So we could create a struct to store the username and then have it point (via a pointer) to a new struct. Voila! We now have a data structure that is expandable. It's a list of bundled information that's linked together by pointers. Thus the name linked list.
Linked Lists
So let's create that linked list. First we're gonna need a struct
typedef struct node
{
char* name;
struct node* next;
}
node;
Alright so we have a string name and a... Wait a sec... I've never heard of a data type called a struct node. Well for our convenience I typedef a new "data type" called node that also happens to be our struct called node.

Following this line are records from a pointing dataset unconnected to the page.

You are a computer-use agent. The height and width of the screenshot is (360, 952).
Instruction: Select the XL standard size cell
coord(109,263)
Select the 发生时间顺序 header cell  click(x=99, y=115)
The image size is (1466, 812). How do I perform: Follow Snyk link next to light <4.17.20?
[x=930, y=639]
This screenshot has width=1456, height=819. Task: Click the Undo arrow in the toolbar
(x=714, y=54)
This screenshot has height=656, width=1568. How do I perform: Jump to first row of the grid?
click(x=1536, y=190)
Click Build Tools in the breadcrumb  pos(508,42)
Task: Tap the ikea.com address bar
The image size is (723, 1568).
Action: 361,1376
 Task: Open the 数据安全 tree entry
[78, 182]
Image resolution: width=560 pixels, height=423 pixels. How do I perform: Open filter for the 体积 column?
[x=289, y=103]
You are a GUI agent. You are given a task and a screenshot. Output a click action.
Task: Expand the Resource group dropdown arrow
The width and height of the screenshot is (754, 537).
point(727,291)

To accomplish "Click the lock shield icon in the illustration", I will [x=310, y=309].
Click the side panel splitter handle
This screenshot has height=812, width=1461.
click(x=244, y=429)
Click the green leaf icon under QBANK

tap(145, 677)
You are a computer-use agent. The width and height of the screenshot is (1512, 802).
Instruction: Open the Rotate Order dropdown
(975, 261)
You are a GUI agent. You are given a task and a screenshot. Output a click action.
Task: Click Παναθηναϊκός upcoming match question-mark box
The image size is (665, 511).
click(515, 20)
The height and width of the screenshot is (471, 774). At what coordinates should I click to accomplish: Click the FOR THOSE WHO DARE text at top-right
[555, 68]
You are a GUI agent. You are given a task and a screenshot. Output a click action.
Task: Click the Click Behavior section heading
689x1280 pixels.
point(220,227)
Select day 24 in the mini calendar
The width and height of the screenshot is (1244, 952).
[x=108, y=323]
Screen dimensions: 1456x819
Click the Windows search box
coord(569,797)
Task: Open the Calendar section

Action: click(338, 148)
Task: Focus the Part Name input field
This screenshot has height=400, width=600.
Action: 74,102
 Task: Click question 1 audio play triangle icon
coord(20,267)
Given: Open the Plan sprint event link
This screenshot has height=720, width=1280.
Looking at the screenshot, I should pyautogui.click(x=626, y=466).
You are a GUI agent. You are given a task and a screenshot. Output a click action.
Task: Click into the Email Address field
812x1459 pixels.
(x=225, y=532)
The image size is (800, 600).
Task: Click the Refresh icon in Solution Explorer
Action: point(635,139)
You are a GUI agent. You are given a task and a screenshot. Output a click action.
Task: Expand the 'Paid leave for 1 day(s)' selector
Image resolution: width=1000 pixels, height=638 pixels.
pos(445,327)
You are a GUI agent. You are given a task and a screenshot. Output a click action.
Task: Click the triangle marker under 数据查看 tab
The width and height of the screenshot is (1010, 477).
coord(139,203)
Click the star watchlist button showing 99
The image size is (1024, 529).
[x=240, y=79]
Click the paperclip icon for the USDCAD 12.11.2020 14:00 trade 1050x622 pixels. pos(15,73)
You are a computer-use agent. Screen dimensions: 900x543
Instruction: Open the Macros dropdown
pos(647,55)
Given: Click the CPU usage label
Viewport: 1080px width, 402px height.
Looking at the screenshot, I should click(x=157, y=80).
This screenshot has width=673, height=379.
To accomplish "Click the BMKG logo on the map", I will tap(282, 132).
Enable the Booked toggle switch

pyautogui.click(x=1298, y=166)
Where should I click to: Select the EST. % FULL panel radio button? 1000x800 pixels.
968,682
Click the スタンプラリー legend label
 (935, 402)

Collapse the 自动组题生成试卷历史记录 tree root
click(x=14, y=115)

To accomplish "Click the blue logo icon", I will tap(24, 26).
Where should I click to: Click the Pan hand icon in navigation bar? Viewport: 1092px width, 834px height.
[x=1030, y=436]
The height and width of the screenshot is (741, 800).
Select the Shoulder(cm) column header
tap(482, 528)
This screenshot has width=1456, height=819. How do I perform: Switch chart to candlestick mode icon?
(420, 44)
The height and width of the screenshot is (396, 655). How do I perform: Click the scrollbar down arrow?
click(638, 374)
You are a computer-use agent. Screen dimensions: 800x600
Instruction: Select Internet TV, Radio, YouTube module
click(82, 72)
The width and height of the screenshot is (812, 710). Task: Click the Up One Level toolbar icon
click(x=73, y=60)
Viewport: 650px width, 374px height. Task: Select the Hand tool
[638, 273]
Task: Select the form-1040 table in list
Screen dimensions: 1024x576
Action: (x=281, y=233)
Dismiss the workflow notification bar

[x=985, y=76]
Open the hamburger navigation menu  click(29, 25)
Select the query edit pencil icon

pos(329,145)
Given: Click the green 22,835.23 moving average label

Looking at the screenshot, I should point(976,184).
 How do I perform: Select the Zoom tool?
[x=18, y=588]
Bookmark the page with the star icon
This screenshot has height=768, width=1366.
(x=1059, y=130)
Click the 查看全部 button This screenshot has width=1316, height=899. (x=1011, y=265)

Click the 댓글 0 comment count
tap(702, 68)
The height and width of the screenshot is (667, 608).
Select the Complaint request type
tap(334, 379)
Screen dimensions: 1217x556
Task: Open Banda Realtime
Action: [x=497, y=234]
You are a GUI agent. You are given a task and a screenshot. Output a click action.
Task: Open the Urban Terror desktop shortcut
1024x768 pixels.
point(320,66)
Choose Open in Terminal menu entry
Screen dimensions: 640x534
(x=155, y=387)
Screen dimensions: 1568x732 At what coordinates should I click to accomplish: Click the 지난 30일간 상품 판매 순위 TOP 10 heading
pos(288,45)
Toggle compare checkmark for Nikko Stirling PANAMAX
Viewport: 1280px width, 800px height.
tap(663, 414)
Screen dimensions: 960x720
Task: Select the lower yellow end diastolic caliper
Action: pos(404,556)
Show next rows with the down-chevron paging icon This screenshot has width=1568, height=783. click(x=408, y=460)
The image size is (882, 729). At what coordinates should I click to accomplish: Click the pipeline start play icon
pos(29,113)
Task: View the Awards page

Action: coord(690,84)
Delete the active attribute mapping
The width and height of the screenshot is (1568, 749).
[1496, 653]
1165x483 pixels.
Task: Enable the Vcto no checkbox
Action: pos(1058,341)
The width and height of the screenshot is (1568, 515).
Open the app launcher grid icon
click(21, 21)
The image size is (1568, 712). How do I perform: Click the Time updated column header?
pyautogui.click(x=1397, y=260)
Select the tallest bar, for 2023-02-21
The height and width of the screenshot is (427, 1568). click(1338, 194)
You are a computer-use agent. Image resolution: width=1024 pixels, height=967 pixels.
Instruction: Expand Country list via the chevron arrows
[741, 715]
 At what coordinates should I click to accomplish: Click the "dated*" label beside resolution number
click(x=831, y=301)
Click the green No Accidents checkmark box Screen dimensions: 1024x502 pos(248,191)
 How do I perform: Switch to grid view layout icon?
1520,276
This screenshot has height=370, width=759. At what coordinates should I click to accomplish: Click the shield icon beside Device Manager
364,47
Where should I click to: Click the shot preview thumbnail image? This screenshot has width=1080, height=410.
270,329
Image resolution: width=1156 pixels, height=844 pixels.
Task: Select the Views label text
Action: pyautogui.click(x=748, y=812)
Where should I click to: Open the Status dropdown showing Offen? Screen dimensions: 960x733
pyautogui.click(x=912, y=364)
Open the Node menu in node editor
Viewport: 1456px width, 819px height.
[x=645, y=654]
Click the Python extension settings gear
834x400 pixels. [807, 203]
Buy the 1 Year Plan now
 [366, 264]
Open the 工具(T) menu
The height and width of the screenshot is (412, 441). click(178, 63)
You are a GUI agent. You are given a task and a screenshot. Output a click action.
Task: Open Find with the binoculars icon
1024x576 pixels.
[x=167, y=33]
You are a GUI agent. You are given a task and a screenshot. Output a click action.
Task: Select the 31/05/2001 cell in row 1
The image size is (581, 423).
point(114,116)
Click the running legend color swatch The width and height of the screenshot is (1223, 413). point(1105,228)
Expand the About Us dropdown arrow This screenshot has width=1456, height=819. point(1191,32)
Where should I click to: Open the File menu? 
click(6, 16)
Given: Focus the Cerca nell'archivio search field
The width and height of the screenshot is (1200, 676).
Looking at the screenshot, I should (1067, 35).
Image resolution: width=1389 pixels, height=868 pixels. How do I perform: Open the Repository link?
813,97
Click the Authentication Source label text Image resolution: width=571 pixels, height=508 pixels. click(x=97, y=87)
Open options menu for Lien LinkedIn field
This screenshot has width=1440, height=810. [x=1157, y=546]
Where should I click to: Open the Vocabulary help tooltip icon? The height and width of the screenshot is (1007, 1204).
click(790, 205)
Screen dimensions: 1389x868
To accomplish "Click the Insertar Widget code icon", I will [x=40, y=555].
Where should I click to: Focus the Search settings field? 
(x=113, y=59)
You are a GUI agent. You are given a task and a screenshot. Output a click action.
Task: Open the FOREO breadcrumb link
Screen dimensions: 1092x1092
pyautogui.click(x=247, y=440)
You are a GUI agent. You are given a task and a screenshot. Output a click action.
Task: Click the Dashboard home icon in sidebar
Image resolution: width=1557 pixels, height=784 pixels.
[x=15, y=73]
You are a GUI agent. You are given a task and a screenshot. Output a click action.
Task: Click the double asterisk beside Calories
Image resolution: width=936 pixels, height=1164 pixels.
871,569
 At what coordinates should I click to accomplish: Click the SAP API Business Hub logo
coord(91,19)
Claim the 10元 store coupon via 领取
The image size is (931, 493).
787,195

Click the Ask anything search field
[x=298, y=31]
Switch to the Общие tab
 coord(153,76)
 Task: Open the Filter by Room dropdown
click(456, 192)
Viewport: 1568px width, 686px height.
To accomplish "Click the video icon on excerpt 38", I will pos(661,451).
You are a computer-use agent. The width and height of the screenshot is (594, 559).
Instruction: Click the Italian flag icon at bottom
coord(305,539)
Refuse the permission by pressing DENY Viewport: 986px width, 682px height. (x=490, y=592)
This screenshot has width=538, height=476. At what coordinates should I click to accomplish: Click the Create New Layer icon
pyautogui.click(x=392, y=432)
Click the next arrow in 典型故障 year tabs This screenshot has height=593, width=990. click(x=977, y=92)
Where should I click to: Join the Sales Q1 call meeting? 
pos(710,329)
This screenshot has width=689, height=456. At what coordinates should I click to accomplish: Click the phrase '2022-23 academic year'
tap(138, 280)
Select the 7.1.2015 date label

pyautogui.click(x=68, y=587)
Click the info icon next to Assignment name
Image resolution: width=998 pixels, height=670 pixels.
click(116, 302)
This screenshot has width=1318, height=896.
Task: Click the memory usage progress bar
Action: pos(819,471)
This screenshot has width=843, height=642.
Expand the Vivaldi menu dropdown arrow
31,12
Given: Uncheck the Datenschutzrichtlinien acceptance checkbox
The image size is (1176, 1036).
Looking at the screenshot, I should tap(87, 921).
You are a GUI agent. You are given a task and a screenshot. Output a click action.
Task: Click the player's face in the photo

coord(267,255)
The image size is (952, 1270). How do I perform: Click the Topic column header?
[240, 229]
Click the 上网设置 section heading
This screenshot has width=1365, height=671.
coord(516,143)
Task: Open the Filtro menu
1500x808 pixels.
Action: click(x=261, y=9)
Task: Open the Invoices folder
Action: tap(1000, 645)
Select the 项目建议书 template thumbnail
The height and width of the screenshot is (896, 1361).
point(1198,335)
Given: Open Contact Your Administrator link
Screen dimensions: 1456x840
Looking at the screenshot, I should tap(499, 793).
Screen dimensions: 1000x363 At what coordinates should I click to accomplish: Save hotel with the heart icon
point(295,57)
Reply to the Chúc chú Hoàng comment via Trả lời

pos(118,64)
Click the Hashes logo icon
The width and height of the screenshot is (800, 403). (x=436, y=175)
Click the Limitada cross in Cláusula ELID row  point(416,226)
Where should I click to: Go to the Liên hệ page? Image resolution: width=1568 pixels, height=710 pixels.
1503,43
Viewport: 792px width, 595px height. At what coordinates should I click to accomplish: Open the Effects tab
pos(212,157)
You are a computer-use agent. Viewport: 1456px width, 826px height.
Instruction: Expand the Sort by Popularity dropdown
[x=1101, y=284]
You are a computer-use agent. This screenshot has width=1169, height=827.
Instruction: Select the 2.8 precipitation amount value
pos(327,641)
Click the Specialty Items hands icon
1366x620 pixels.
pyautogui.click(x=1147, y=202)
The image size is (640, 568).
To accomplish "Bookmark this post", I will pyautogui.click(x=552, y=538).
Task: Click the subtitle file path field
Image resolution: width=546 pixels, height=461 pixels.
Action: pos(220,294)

So now that we have our node for our list, what do we need next? Well we need to create a "root" to our list so we can traverse it (I'll explain what I mean by traverse later). So let's assign a root. (remember that node data type I typdefed earlier)
node* first = NULL;
So now that we have our root all we need to do is make a function to insert new usernames into our list.
/*
* inserts a name called buffer into
* our linked list
*/
void insert(char* buffer)
{
// try to instantiate node for number
node* newptr = malloc(sizeof(node));
if (newptr == NULL)
{
return;
}
// make a new ponter
newptr->name = buffer;
newptr->next = NULL;
// check for empty list
if (first == NULL)
{
first = newptr;
}
// check for insertion at tail
else
{
// keep track of the previous spot in list
node* predptr = first;
// because we don't know how long this list is
// we must induce a forever loop until we find the end
while (true)
{
// check if it is the end of the list
if (predptr->next == NULL)
{
// add new node to end of list
predptr->next = newptr;
// break out of forever loop
break;
}
// update pointer
predptr = predptr->next;
}
}
}
So there you go. We have a basic linked list and now we can keep adding users all we want and we don't have to worry about running out of room. But this does come with down sides. The big problem with this is that every node or "user" in our list is "anonymous". We don't know were they are at or even how many users we have with this. (of course there are ways of making this much better -- I just want to show a very basic linked list) We have to traverse the entire list to add a user because we cannot access the end directly.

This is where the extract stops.